# Noah and Zazu update :D



## Niamhf (Dec 17, 2013)

Noah is so funny. When he does his tricks he gets rewarded with one treat for each trick but sometimes I offer him the bowl to choose his own treat and he always grabs 2 or 3 treats  the treats are usually sunflower seeds but he also does tricks for pellets. 

I've just done a whole routine with him and each time I offered a handful of pellets to choose from - he grabbed 5 pellets each time and stuffed them really quickly into his mouth and went off with little chipmunk cheeks!!  he's such a funny boy 

Zazu is settling in really well also and has learned how to crack open the sunflower seed  I'm still giving him crumbled pellets as well as whole pellets with some budgie seed mixed through as he's still only learning how powerful his beak can be. He's testing out veg slowly and so far seems to be okay with carrot. He throws capsicum on the ground and is terrified of anything green!! 

He's learning fast though and so far does step up, turn around and plays peek a boo


----------



## FaeryBee (May 9, 2011)

*:laughing1: I can just see Noah grabbing his "extra" pellets and flying off with "chipmunk" cheeks thinking he's put one over on Mom! He's such a character.

It sounds like Zazu is doing great, especially given the very short amount of time he's been with you.

We do need more pictures though to judge for ourselves. *


----------



## eduardo (Jul 24, 2011)

*I agree, pictures please *


----------



## aluz (Jul 24, 2011)

Haha, Noah really knows how to take full advantage of his treats, he really did have to work in order to get them, so why not take multiples! 

I'm glad Zazu is making good progress too, and surely soon enough he will realize how good and tasty the greens can be. Maybe big brother Noah will set the example and show Zazu how to eat them after quarantine is over.


----------



## nuxi (Oct 28, 2014)

Thank you for the update,Niamh! I'm glad that Zazu is doing well and it's nice to read that Noah is cheeky as usual!


----------



## Jonah (Feb 3, 2013)

Niamh, being a bird owned by you is a good thing...


----------



## deriksen (Dec 5, 2014)

I think Noah is playing tricks on you 

I've missed out on the arrival of Zazu, so I better start looking through old posts. We defo need a picture though


----------



## StarlingWings (Mar 15, 2013)

Noah sounds like one of those trick-or-treating kids that go round the neighbourhood on Halloween and carry pillow cases and instead of taking one or two sweets they take a handful  

What a cheeky little chicken, I'm sure he'll teach his little brother Zazu just how to do his naughty things :laughing:  

As for Zazu, it sounds like he's settling in wonderfully and I agree that we definitely need pictures as "evidence" :spy:


----------



## justmoira (Aug 29, 2014)

Such smart boys!

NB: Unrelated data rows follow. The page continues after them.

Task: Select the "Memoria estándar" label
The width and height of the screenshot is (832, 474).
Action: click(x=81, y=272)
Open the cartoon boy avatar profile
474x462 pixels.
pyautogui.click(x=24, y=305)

I am waiting for the video


----------



## Budget baby (Jan 1, 2013)

Noah always amazes me with his antics, Niamh is truly a one in a million bird. Zazu is coming along nicely by the sounds these two together will be like Laurel and Hardy I feel:slap::laughing:


----------



## Niamhf (Dec 17, 2013)

*You asked - the birds provided *

Baby Zazu 





The expert - Noah


----------



## Natsplat (Nov 3, 2015)

Ahhhh I am in love with these birds! The breeder who I bought Rubble from had 2 Quakers who were simply adorable. I wanted to bring them home with me 

Sent from my iPhone using Tapatalk


----------



## Niamhf (Dec 17, 2013)

Haha I bet you did  Aw it s so hard to pick it took me several months to make a decision lol


----------



## deriksen (Dec 5, 2014)

What wonderful videos of Noah and Zazu!


----------



## Therm (Aug 2, 2015)

Wow, the video shows Zazu's colours so beautifully!!! Awww, they're both so cute!!


----------



## RavensGryf (May 8, 2015)

Oh they're so cute ! Good job Niamh!


----------



## justmoira (Aug 29, 2014)

SO CUTE!!!!!!!!!!!!!!!!!!!!!!!!!!!!!!!!!!!!!! 
:loveeyes: :loveeyes: :loveeyes:


----------



## FaeryBee (May 9, 2011)

*They are both simply exceptional little fellows!
Noah is such a cheeky little guy -- he always makes me smile. 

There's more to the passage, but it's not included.